Gesundheit

Land fördert weitere Projekte zur medizinischen Primärversorgung

Ein Arzt hält in einem Behandlungszimmer in seiner Praxis ein Stethoskop in der Hand. (Bild: Marijan Murat / dpa)

Primärversorgungszentren bieten den Bürgerinnen und Bürgern künftig Erstberatung und medizinische Grundversorgung. Dadurch werden Krankenhäuser entlastet und die Gesundheitsversorgung in ländlichen Regionen gesichert. Das Land fördert nun weitere acht Projekte mit bis zu 300.000 Euro.

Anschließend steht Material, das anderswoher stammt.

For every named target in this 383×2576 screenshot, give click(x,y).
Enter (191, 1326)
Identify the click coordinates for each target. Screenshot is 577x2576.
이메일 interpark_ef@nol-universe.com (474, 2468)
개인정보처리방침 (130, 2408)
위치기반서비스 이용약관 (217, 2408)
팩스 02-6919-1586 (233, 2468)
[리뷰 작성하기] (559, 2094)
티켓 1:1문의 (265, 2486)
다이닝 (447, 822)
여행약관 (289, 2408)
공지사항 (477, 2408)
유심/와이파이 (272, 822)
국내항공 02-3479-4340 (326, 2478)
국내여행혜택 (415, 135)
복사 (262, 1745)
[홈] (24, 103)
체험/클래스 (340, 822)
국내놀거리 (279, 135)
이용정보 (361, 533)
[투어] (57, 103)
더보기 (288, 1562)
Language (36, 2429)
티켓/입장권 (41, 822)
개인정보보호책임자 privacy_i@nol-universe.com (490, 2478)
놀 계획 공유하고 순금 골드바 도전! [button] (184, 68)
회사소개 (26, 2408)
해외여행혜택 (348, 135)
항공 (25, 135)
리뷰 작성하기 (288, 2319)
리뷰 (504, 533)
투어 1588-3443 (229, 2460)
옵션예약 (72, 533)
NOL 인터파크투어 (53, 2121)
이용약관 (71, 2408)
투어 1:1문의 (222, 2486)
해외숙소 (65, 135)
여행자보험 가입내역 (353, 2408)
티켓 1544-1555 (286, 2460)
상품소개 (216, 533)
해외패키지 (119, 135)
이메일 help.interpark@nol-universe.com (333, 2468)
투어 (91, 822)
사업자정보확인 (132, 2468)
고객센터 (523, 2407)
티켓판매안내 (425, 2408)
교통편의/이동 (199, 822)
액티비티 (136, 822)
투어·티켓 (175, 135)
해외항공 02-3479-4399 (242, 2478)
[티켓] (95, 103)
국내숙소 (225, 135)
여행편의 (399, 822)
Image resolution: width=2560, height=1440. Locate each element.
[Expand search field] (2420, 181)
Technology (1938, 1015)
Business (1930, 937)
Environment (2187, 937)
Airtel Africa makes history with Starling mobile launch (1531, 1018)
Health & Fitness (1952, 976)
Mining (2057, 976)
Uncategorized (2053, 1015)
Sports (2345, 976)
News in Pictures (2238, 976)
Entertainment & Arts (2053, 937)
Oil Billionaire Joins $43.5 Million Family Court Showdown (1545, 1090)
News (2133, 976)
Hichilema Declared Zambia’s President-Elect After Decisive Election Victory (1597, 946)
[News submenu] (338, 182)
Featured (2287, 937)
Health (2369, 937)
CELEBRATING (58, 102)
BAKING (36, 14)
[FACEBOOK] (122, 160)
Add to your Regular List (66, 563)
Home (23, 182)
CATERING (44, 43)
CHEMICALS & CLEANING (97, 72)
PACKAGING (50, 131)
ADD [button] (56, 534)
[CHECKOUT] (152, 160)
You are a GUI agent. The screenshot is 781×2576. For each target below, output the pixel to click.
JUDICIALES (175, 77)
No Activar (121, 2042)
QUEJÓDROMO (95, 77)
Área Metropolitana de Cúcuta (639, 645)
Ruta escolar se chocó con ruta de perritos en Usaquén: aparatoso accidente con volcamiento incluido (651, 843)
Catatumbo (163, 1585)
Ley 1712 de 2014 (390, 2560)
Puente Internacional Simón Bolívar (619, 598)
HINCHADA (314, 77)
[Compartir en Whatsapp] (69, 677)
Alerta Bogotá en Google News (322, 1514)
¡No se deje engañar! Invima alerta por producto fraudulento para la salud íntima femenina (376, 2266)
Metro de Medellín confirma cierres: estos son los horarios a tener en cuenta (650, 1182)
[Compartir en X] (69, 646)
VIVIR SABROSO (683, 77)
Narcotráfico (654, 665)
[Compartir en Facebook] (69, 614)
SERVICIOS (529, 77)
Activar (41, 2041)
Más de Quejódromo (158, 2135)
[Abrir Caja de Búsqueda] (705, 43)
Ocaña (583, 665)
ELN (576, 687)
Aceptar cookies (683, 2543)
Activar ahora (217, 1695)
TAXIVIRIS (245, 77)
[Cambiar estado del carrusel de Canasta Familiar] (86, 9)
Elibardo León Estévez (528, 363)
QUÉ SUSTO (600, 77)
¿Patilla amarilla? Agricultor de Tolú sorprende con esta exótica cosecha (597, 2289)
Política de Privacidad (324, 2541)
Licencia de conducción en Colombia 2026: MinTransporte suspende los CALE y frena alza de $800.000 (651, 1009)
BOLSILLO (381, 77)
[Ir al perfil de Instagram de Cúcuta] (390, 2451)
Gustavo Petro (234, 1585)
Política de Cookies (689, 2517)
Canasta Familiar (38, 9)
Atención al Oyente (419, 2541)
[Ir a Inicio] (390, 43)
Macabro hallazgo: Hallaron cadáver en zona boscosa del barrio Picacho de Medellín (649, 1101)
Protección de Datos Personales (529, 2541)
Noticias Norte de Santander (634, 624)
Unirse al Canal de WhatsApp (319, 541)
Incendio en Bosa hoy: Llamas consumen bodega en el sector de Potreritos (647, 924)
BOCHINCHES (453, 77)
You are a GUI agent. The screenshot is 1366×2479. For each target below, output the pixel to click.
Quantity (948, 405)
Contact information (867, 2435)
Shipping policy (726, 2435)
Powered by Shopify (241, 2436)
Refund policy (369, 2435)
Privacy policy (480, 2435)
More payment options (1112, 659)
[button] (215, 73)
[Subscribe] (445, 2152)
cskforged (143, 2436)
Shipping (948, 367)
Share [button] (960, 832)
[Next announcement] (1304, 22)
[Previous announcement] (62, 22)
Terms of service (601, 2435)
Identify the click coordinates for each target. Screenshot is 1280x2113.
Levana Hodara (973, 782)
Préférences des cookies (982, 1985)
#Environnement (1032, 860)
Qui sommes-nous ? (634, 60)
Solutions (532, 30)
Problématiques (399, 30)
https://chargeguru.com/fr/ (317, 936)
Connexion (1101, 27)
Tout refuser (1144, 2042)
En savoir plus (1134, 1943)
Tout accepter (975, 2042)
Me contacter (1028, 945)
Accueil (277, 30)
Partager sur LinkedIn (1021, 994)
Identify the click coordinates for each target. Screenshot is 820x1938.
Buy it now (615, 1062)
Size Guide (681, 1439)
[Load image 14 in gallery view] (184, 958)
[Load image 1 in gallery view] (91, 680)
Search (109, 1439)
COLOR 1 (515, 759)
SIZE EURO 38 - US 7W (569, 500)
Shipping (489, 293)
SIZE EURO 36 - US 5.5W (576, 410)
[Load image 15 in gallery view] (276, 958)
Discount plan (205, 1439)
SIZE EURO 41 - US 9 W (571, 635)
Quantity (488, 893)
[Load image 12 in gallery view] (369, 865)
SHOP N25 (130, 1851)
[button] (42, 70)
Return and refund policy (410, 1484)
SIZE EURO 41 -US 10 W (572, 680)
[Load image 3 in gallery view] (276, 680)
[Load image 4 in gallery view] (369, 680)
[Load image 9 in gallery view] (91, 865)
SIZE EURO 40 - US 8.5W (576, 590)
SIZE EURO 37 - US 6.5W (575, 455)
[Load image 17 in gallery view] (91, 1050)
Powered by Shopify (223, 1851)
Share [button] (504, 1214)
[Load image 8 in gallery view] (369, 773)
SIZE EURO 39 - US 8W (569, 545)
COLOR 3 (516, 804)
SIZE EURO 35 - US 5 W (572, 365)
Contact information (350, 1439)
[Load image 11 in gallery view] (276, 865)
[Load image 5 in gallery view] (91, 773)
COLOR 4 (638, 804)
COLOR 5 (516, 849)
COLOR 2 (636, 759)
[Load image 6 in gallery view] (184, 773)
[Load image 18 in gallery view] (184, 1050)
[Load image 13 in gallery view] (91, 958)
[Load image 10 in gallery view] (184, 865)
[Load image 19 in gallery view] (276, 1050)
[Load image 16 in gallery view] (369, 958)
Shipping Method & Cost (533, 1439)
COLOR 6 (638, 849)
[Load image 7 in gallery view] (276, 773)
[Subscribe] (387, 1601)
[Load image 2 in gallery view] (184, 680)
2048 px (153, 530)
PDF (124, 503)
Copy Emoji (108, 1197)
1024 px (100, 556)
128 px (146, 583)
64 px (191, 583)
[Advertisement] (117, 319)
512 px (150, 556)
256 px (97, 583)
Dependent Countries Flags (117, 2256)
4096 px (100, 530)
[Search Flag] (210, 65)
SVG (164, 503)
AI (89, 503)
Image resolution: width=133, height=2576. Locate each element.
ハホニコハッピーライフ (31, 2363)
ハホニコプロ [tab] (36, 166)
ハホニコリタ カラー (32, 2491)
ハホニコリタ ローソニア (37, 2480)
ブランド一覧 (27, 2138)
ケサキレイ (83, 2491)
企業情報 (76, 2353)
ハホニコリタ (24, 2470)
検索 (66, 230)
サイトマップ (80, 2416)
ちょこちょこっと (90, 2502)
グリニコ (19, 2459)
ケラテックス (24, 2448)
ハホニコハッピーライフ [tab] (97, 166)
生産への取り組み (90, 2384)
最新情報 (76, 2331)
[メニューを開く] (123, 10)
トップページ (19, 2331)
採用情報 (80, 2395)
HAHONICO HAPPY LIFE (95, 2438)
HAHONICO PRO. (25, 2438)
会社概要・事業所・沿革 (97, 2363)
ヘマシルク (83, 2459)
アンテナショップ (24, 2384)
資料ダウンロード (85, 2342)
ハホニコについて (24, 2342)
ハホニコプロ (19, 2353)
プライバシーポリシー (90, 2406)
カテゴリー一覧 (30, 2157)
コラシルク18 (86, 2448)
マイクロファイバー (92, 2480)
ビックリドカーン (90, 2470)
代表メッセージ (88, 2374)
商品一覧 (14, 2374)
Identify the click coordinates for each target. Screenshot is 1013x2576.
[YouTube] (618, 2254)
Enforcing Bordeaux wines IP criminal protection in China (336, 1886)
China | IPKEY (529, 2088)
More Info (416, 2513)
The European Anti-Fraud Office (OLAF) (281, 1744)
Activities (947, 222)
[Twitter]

Die Primärversorgung ist für Patientinnen und Patienten zumeist die erste Anlaufstelle bei gesundheitlichen Problemen. Bislang erfüllt diese Funktion vor allem der Hausarzt. In Zukunft sollen beim Erstkontakt auch sogenannte Primärversorgungszentren eine wichtige Rolle spielen. In sogenannten Primärversorgungszentren arbeiten Angehörige unterschiedlichster Gesundheitsberufe eng zusammen und bieten Bürgerinnen und Bürgern eine umfassende Betreuung. Sie entlasten dadurch die Krankenhäuser und sichern die Gesundheitsversorgung gerade in ländlichen Regionen.

Bereits im vergangenen Jahr hat das Sozialministerium deshalb einen Förderaufruf zu Primärversorgungszentren veröffentlicht, so dass aktuell bereits vier zukunftsweisende Projekte im Land gefördert werden. Um das Konzept in Baden-Württemberg weiter zu verankern, unterstützt das Land nun weitere Projekte mit jeweils bis zu 300.000 Euro.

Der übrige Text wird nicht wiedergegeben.